Reproduce without any changes the lines from the one containing "Given: Select Sorana" through the one containing "will (x=343, y=78).", including both of those lines.

>> START Extracted records

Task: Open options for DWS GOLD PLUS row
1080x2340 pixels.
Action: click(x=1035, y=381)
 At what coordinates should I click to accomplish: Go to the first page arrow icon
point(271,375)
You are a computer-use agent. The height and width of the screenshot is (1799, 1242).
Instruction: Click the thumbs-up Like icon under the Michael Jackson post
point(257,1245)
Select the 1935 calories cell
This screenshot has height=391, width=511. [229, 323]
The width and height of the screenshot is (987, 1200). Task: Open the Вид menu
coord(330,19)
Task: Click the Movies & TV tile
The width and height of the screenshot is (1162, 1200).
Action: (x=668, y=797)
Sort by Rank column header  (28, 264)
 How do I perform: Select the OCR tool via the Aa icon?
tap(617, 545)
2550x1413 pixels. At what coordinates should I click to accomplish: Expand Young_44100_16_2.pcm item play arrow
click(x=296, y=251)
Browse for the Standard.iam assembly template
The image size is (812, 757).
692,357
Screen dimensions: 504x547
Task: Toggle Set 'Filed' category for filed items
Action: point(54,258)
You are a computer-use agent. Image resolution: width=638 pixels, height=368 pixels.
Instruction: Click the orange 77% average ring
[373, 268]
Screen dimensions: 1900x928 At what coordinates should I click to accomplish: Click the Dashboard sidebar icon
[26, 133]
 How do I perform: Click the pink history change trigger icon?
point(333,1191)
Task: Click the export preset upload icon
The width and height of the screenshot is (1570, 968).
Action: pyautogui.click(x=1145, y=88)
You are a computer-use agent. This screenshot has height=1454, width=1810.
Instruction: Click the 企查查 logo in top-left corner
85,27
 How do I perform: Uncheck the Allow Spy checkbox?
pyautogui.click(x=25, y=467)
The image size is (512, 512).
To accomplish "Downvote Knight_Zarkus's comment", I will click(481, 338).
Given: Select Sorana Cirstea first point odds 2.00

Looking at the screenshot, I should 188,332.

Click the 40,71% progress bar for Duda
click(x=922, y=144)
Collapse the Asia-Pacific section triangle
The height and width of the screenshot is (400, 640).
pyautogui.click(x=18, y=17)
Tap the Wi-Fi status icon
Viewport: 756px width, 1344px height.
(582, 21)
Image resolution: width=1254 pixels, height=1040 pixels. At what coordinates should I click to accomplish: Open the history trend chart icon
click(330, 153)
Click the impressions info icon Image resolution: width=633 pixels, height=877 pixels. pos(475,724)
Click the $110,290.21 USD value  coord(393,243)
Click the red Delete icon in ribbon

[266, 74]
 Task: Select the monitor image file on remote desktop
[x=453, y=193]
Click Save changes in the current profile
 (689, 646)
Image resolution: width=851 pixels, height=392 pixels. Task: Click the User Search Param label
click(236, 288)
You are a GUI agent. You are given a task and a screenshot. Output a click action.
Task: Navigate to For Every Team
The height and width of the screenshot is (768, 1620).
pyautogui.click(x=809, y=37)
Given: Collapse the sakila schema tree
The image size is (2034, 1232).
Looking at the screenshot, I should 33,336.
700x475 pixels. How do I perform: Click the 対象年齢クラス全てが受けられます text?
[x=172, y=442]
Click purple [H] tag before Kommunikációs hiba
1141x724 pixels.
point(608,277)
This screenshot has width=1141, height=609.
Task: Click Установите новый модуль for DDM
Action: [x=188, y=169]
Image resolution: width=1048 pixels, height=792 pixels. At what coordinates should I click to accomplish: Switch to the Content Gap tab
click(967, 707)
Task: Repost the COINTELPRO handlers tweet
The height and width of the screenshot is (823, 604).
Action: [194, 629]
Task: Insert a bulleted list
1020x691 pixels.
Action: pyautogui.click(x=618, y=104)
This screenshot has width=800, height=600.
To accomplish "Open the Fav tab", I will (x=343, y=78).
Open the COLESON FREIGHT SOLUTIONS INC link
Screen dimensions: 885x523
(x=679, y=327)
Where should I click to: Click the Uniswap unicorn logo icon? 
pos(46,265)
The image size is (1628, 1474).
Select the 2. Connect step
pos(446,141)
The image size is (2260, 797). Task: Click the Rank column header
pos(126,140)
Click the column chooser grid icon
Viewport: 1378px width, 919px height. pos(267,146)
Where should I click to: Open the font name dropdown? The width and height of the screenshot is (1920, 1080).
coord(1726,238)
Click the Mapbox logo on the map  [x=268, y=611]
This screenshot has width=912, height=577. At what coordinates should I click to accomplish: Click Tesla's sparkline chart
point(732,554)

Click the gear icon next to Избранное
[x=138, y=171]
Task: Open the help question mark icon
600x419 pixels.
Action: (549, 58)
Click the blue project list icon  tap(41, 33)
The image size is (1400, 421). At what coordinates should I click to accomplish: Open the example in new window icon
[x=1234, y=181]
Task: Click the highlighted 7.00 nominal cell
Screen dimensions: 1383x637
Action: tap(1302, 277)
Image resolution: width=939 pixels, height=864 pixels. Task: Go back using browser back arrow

>> END Extracted records

● **Solved problem**
Given: Select Sorana Cirstea first point odds 2.00

Looking at the screenshot, I should 188,332.

Click the 40,71% progress bar for Duda
click(x=922, y=144)
Collapse the Asia-Pacific section triangle
The height and width of the screenshot is (400, 640).
pyautogui.click(x=18, y=17)
Tap the Wi-Fi status icon
Viewport: 756px width, 1344px height.
(582, 21)
Image resolution: width=1254 pixels, height=1040 pixels. At what coordinates should I click to accomplish: Open the history trend chart icon
click(330, 153)
Click the impressions info icon Image resolution: width=633 pixels, height=877 pixels. pos(475,724)
Click the $110,290.21 USD value  coord(393,243)
Click the red Delete icon in ribbon

[266, 74]
 Task: Select the monitor image file on remote desktop
[x=453, y=193]
Click Save changes in the current profile
 (689, 646)
Image resolution: width=851 pixels, height=392 pixels. Task: Click the User Search Param label
click(236, 288)
You are a GUI agent. You are given a task and a screenshot. Output a click action.
Task: Navigate to For Every Team
The height and width of the screenshot is (768, 1620).
pyautogui.click(x=809, y=37)
Given: Collapse the sakila schema tree
The image size is (2034, 1232).
Looking at the screenshot, I should 33,336.
700x475 pixels. How do I perform: Click the 対象年齢クラス全てが受けられます text?
[x=172, y=442]
Click purple [H] tag before Kommunikációs hiba
1141x724 pixels.
point(608,277)
This screenshot has width=1141, height=609.
Task: Click Установите новый модуль for DDM
Action: [x=188, y=169]
Image resolution: width=1048 pixels, height=792 pixels. At what coordinates should I click to accomplish: Switch to the Content Gap tab
click(967, 707)
Task: Repost the COINTELPRO handlers tweet
The height and width of the screenshot is (823, 604).
Action: [194, 629]
Task: Insert a bulleted list
1020x691 pixels.
Action: pyautogui.click(x=618, y=104)
This screenshot has width=800, height=600.
To accomplish "Open the Fav tab", I will (x=343, y=78).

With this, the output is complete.